▸ **Aim**:
Rewrite the entries from the line with "At what coordinates should I click to accomplish: Select" to the line with "click(x=183, y=145)", putting "connector" in place of "data source" and changing nothing else. Leave the pictures out of your answer.

▸ **Supplied entries**:
--- START ---

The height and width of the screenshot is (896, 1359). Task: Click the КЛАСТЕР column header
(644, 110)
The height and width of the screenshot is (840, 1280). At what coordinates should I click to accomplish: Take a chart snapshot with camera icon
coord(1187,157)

--- END ---
--- START ---

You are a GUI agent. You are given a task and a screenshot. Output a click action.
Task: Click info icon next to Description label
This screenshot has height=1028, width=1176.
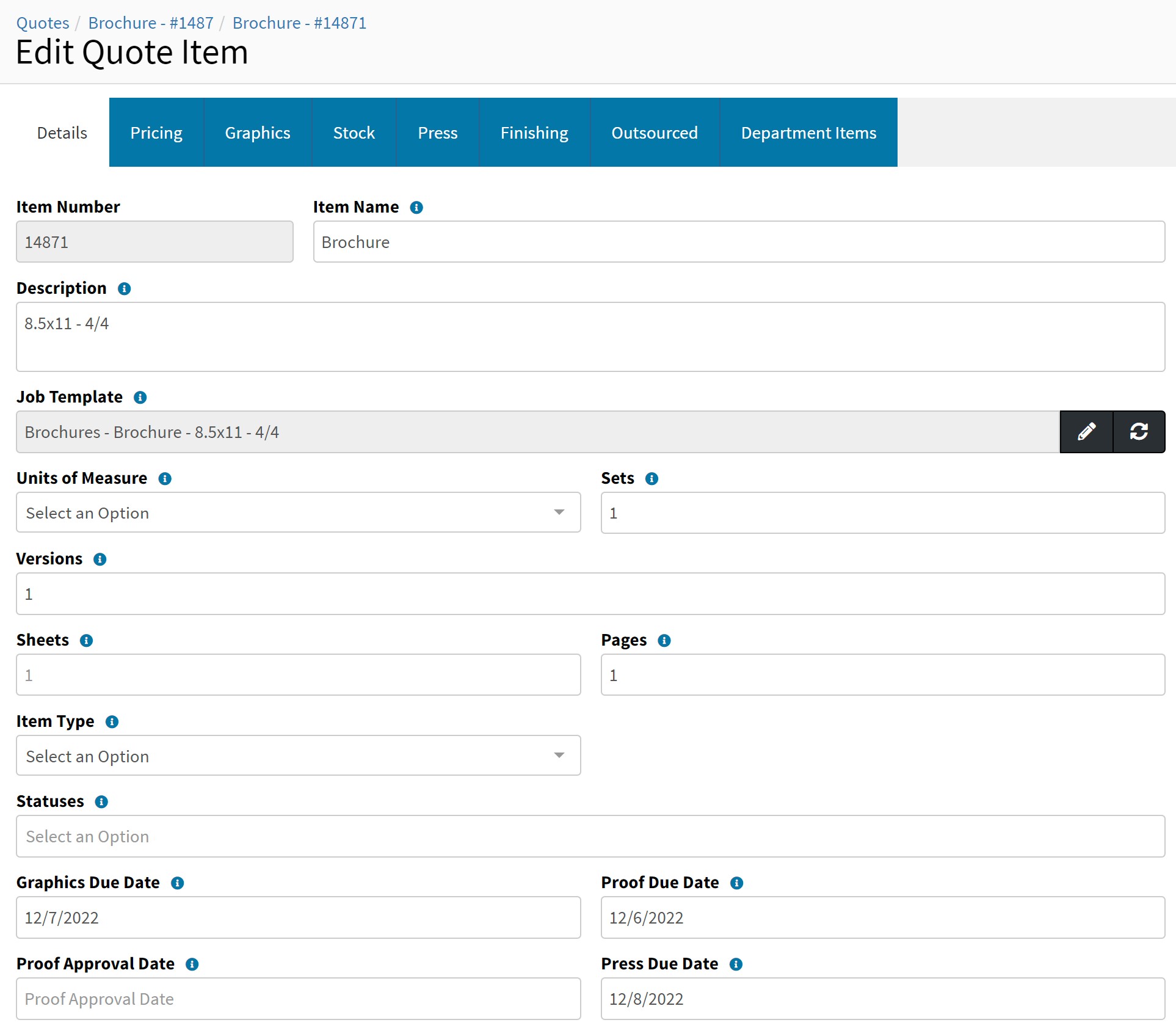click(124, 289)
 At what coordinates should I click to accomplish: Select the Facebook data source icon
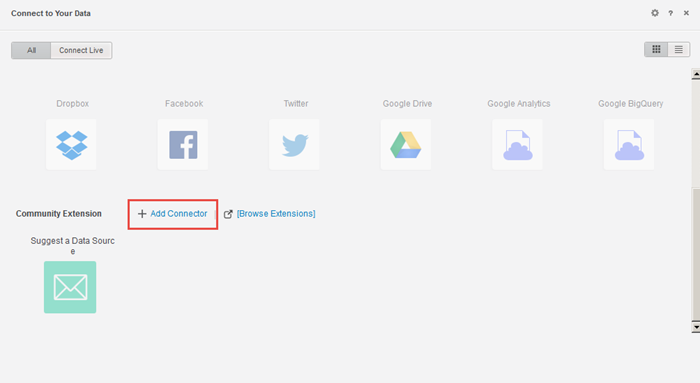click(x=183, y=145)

--- END ---

▸ **Problem solution**:
 At what coordinates should I click to accomplish: Select the Facebook connector icon
click(x=183, y=145)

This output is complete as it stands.